STATED TASK: Reproduce every row below word for word, leaving out the pictures.

Items from a dataset:
========================

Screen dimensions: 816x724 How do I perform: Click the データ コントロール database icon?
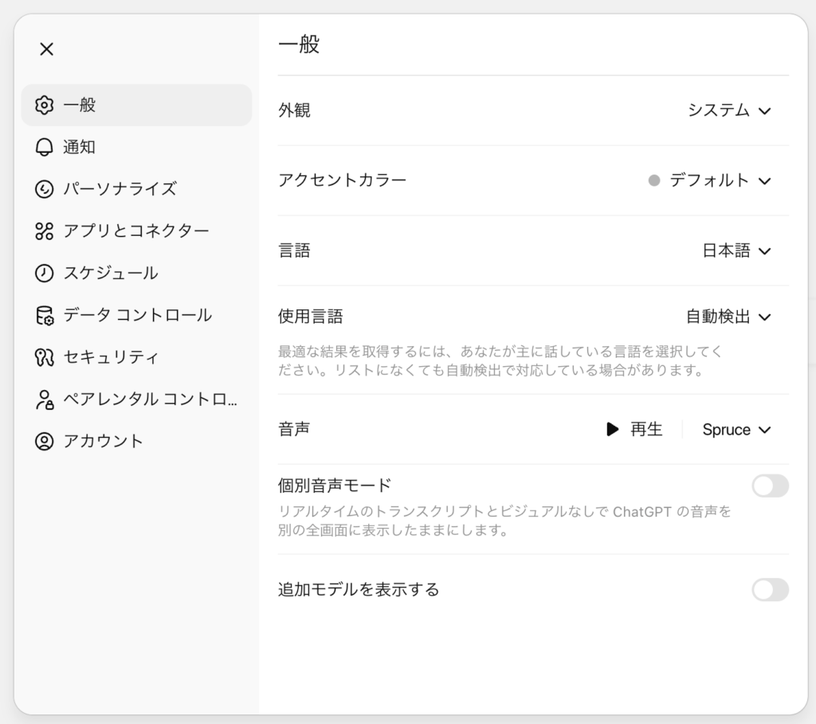pos(44,316)
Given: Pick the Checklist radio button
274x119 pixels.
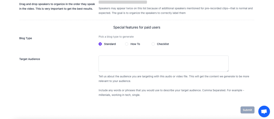Looking at the screenshot, I should [x=153, y=44].
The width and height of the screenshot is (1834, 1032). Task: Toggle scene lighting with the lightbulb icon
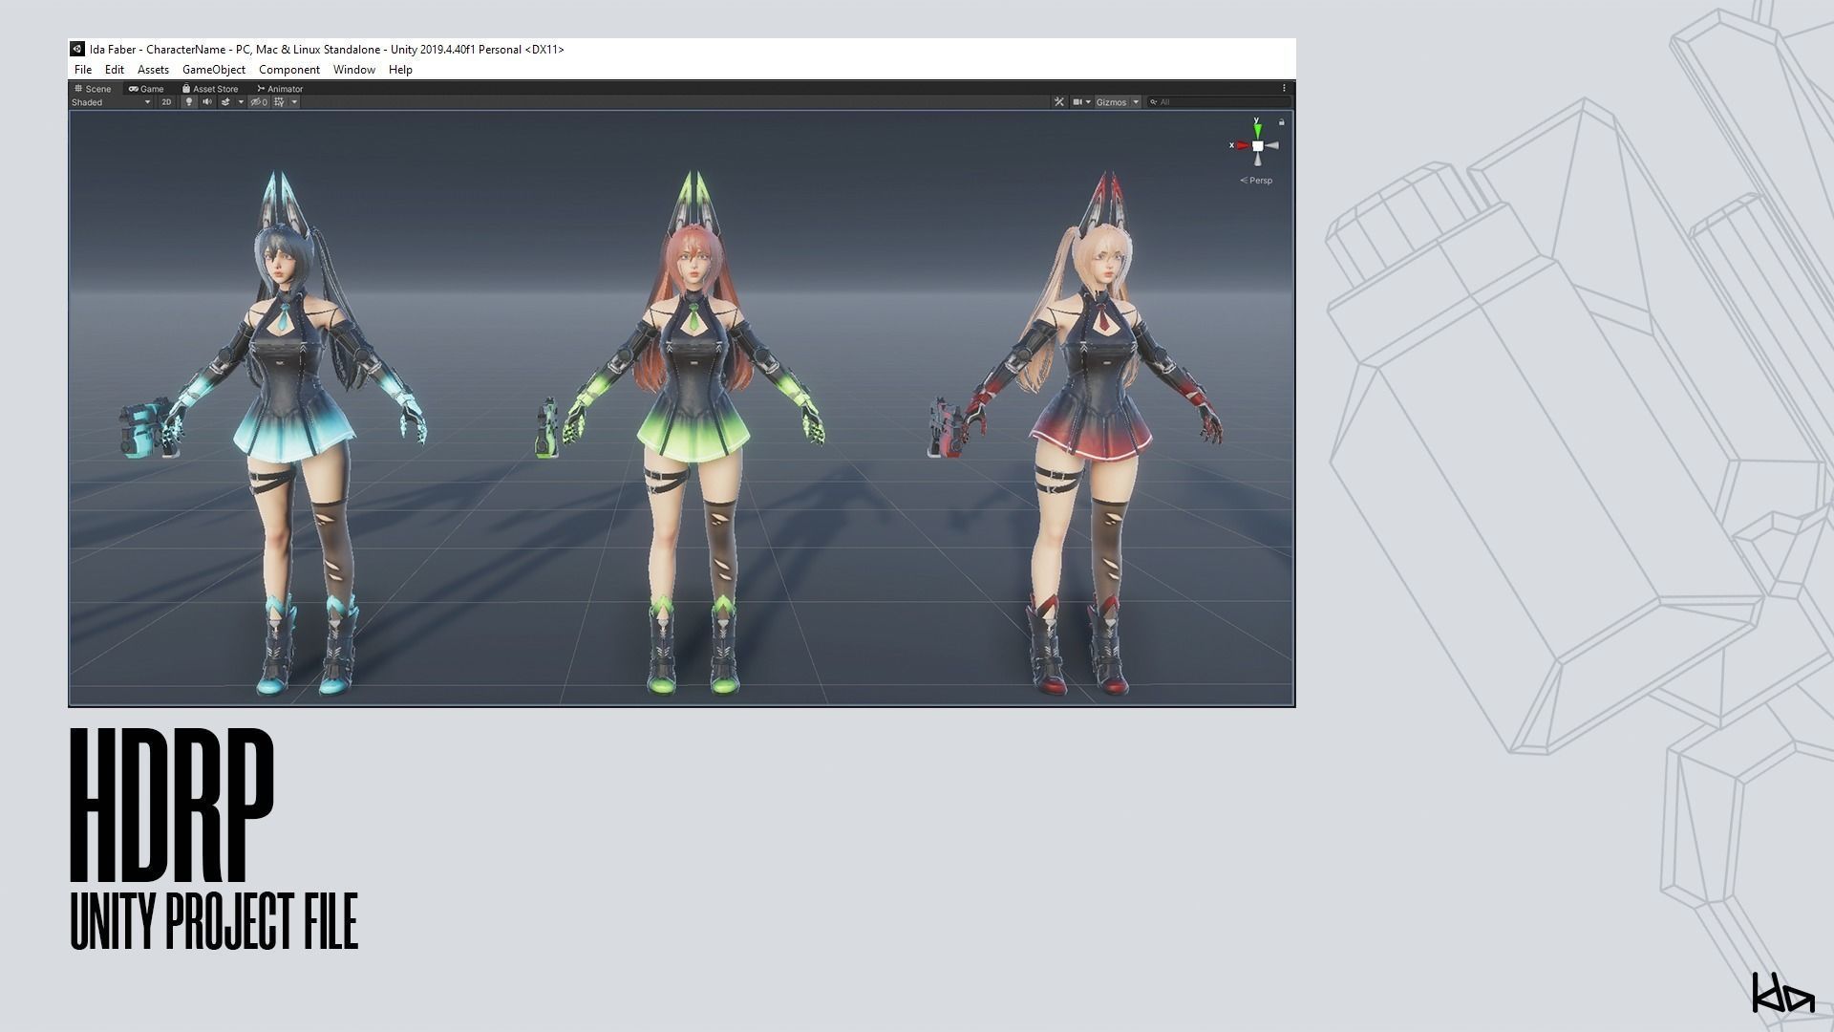189,102
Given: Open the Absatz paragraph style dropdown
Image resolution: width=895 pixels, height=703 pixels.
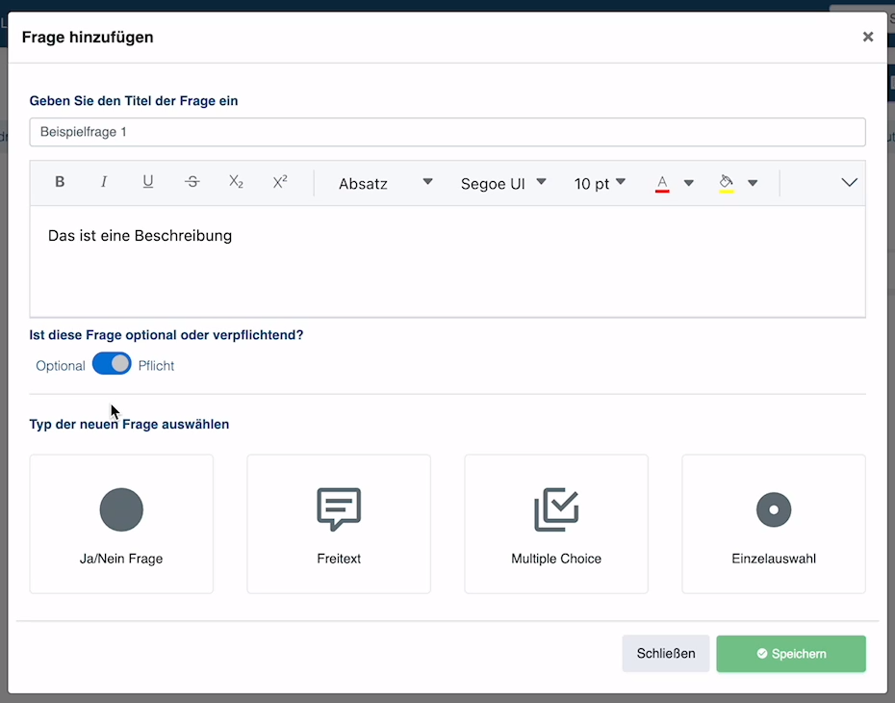Looking at the screenshot, I should pyautogui.click(x=385, y=183).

========================

FINAL ANSWER:
Screen dimensions: 816x724 How do I perform: Click the データ コントロール database icon?
pos(44,316)
Given: Pick the Checklist radio button
274x119 pixels.
Looking at the screenshot, I should [x=153, y=44].
The width and height of the screenshot is (1834, 1032). Task: Toggle scene lighting with the lightbulb icon
189,102
Given: Open the Absatz paragraph style dropdown
Image resolution: width=895 pixels, height=703 pixels.
Looking at the screenshot, I should pyautogui.click(x=385, y=183).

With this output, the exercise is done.